=== Records for the exercise ===

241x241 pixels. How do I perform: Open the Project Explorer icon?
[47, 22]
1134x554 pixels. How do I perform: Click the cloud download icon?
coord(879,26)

===
=== Records for the exercise ===

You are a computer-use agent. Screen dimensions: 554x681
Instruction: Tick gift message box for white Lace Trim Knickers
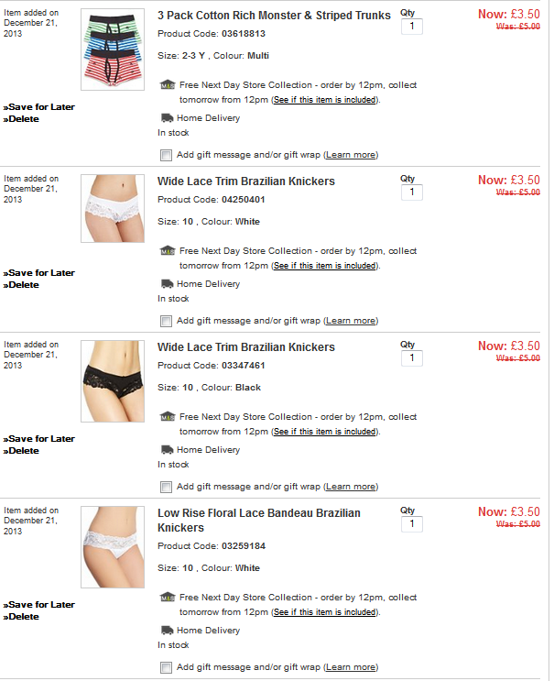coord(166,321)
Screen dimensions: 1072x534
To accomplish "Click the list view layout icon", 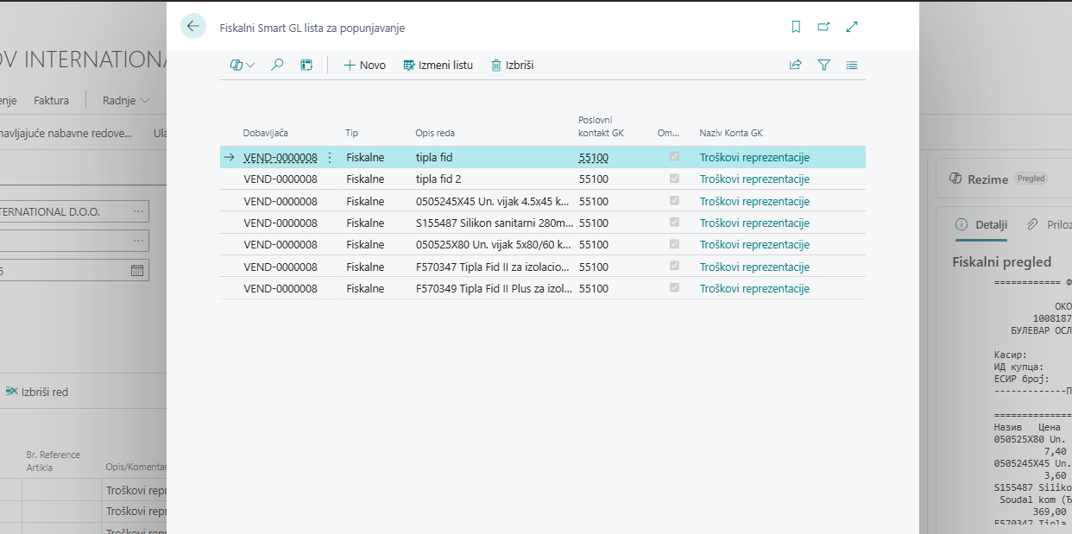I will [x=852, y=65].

===

* The task
Please go through the listing and return each line that has "dimensions" in it.

* Exercise result
You are a computer-use agent. Screen dimensions: 554x681
Screen dimensions: 1072x534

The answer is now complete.